Selbstreinigendes Glas mit Lotuseffekt
Optimiert den Tageslichteinfall
Das schnelle Verschmutzen von Fenstern oder Glasfassaden durch Wettereinwirkungen zieht nicht nur hohe Reinigungskosten nach sich; es kann sich langfristig auch ungünstig auf den Tageslichtquotienten im Innenraum auswirken. Neben der verminderten Lichtdurchlässigkeit durch geringe g-Werte des Glases oder einer starken Versprossung der Fenster, gilt der Verschmutzungsgrad einer Glasfassade als ein bedeutender Minderungsfaktor bei der Bemessung des Tageslichteinfalls.

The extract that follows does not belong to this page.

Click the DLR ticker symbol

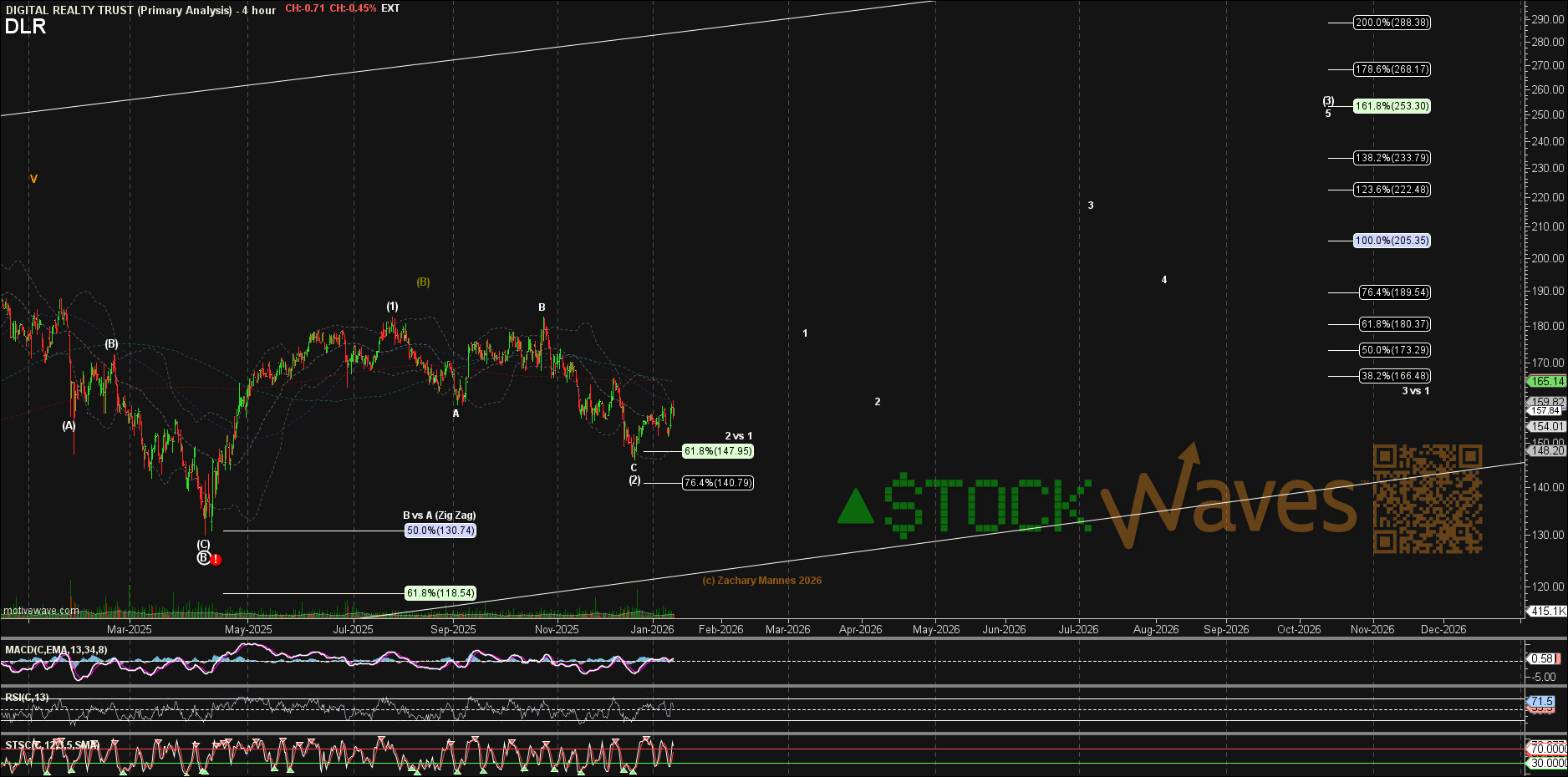[x=25, y=27]
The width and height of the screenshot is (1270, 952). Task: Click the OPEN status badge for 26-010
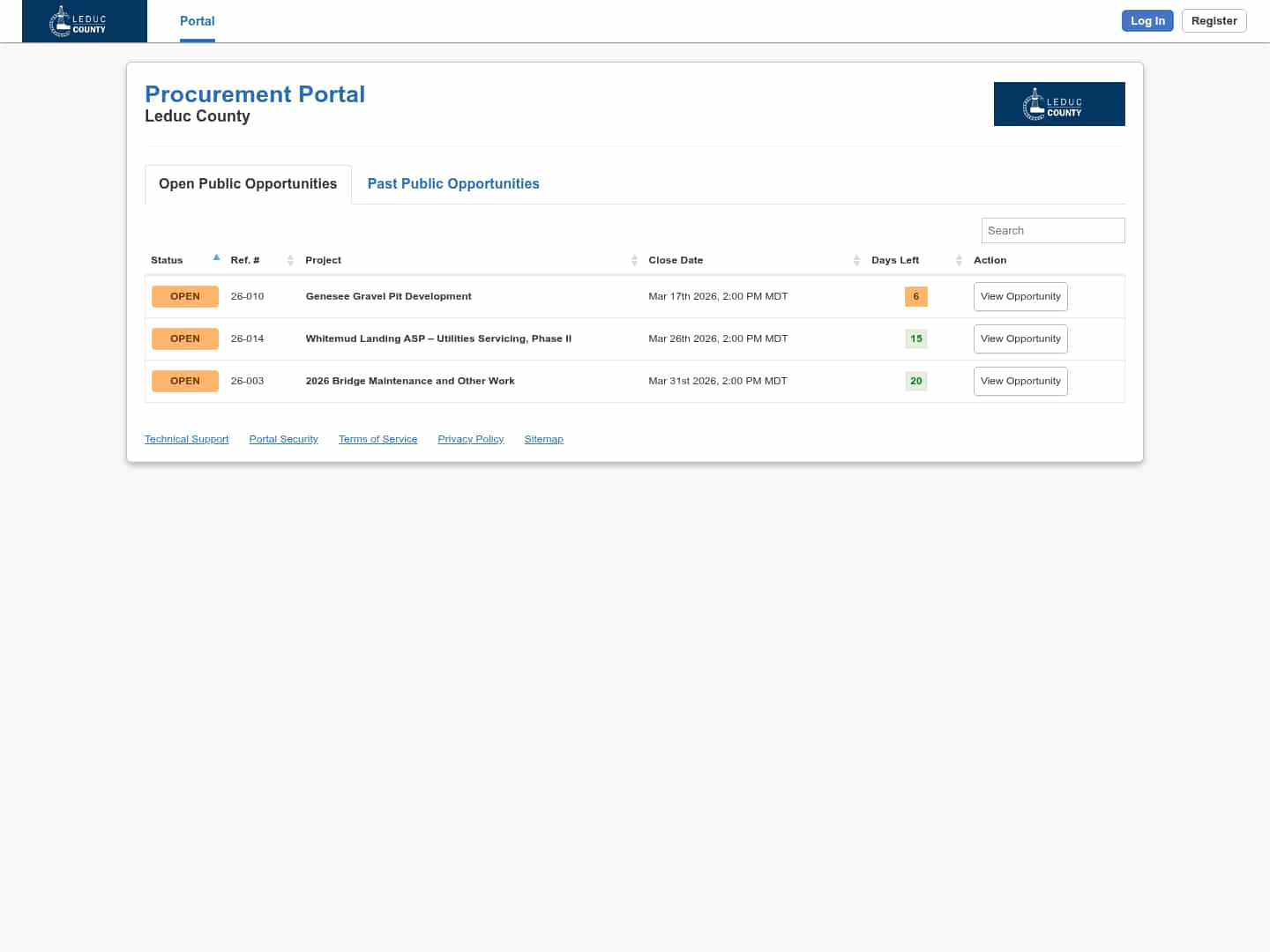pyautogui.click(x=185, y=296)
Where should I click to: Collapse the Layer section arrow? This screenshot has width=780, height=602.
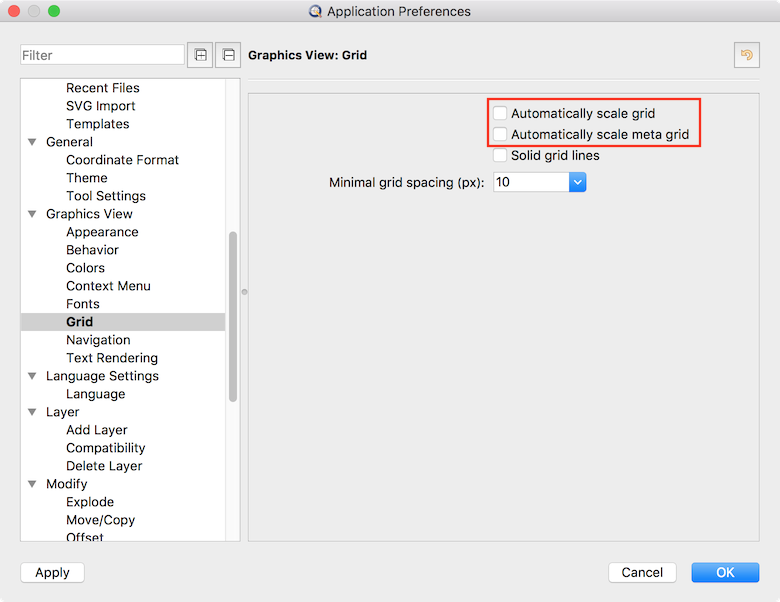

Um das Problem der reduzierten Lichttransmission zu verringern und gleichzeitig die Kosten für die Fassadenreinigung zu minimieren, wurde selbstreinigendes Glas entwickelt. Eine unsichtbare Spezialschicht auf der Außenseite der Glasscheibe sorgt dafür, dass auf der Oberfläche keine Verschmutzungen haften bleiben. Staub, Abgase oder Pollen werden durch UV-Strahlung zersetzt und durch Regenwasser anschließend weitgehend fortgespült. Durch die glatte, wasserabweisende Oberfläche perlt das Regenwasser in Tropfen ab und nimmt dabei die vorhandenen Schmutzpartikel mit. Dieses Phänomen wird als "Lotuseffekt" bezeichnet, da das Abperlen von Wasser und die damit verbundene Reinigung von Oberflächen beispielsweise auch bei Lotuspflanzen zu beobachten ist.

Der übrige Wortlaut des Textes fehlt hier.